[PROVIDED RECORDS — start]

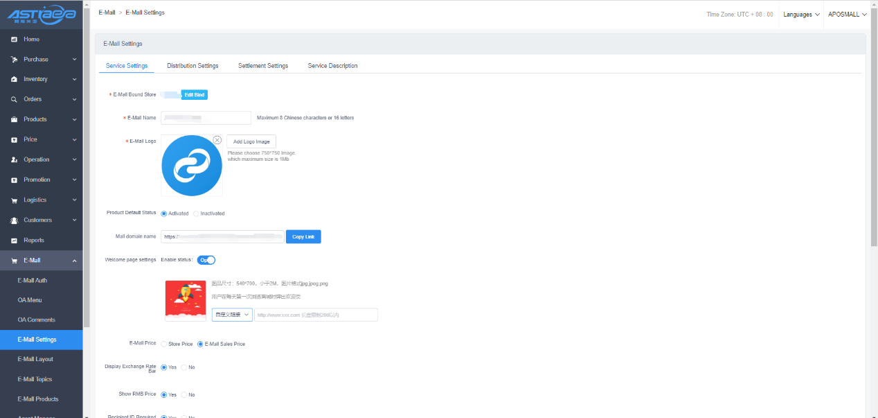The height and width of the screenshot is (418, 878).
Task: Click the Customers people icon
Action: (14, 220)
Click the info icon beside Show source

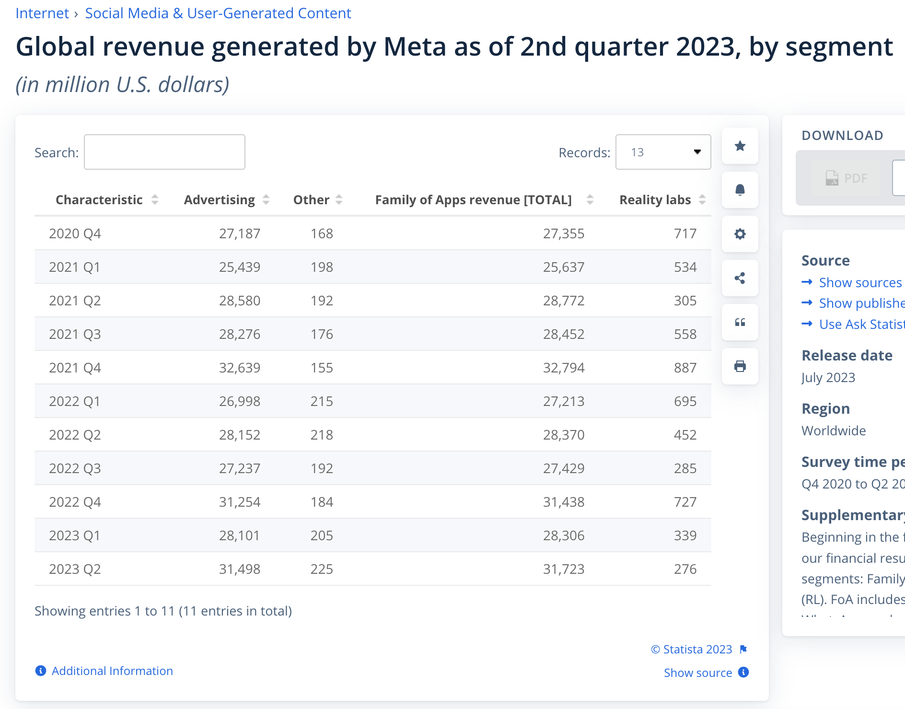[x=743, y=672]
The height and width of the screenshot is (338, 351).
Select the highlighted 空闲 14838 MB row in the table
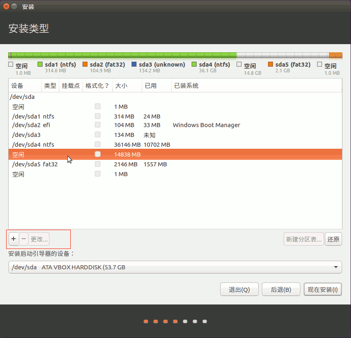[163, 154]
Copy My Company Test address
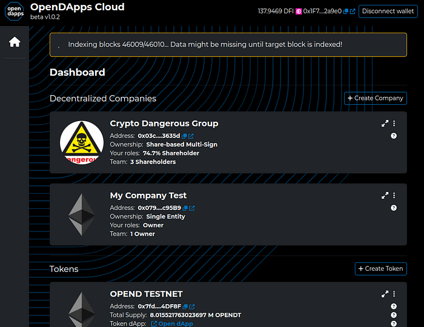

[PROVIDED RECORDS — finish]

▶ WORK TO BE COMPLETED
In your reply, please set down exactly the lines from the one containing "Click the info icon beside Show source" through the end of the records, with the pictures left out.

▶ ANSWER BOX
Click the info icon beside Show source

[x=743, y=672]
The height and width of the screenshot is (338, 351).
Select the highlighted 空闲 14838 MB row in the table
[163, 154]
Copy My Company Test address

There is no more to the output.